What you need to do:
Answer these questions from the appellate court excerpt, one per line:
1. Which law firm, along with Mendel Zilberberg & Associates, P.C., appeared for the respondent?
2. What is the date of the arbitration award that the proceeding sought to confirm?
3. In which county did the Supreme Court issue the order under appeal?

Provided passage:
Appellate Division, Second Department

[*1]

In the Matter of Abraham Klein, Respondent,

v

John S. Pereira, as Bankruptcy Trustee for the Bankruptcy Estate of Christine Persaud, Appellant.

Troutman Sanders LLP, New York, NY (Lee W. Stremba, John P. Campo, and Bennet J. Moskowitz of counsel), for appellant.

Pryor Cashman LLP, New York, NY (Lisa M. Buckley and Ross M. Bagley of counsel), and Mendel Zilberberg & Associates, P.C., Brooklyn, NY (Sam Karpel of counsel), for respondent (one brief filed).

In a proceeding pursuant to CPLR article 75 to confirm an arbitration award dated March 31, 2009, John S. Pereira, as Bankruptcy Trustee for the Bankruptcy Estate of Christine Persaud, appeals from an order of the Supreme Court, Kings County (Schack, J.), dated July 10, 2014, which granted the petition to confirm the arbitration award and denied his motion to vacate the arbitration award.

(Source records)

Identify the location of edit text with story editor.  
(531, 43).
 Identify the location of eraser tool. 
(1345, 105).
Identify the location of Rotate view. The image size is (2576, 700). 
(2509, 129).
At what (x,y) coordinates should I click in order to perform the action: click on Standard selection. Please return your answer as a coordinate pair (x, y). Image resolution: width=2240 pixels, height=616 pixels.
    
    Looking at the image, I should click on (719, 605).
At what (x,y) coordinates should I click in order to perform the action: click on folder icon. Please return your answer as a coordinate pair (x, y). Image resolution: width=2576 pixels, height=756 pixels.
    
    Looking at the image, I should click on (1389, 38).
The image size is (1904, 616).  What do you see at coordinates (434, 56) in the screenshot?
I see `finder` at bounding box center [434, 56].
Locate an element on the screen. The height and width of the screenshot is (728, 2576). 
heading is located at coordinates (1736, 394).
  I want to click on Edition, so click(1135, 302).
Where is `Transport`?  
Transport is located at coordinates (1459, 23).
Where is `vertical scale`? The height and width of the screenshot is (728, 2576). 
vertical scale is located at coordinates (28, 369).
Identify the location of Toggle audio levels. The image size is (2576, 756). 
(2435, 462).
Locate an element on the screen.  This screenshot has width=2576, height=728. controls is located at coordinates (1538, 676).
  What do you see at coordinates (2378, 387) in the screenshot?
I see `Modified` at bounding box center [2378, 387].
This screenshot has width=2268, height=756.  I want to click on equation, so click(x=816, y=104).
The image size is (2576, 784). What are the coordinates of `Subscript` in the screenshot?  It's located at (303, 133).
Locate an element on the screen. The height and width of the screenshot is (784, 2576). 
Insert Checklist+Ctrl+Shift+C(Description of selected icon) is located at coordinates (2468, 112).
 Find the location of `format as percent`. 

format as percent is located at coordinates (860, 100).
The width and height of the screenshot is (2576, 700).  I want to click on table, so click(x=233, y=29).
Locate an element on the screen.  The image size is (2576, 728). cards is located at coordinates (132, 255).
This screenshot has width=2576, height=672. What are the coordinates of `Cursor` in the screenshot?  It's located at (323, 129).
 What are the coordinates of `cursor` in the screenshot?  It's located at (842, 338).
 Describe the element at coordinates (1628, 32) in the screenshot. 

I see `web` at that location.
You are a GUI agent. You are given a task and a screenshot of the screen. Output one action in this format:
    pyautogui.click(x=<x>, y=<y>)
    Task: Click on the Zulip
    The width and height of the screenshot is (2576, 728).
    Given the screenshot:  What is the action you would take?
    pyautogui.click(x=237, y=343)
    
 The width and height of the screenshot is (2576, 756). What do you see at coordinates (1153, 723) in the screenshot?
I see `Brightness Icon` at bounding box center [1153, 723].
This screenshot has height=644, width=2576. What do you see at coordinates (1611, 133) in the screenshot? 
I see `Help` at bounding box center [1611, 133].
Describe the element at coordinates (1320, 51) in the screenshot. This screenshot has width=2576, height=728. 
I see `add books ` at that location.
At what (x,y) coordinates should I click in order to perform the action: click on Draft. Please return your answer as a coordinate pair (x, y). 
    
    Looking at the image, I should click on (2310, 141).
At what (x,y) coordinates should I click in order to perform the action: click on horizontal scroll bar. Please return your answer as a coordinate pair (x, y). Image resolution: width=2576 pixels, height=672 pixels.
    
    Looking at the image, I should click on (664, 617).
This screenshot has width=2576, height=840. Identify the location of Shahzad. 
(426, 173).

Result for this task:
1. Pryor Cashman LLP
2. March 31, 2009
3. Kings County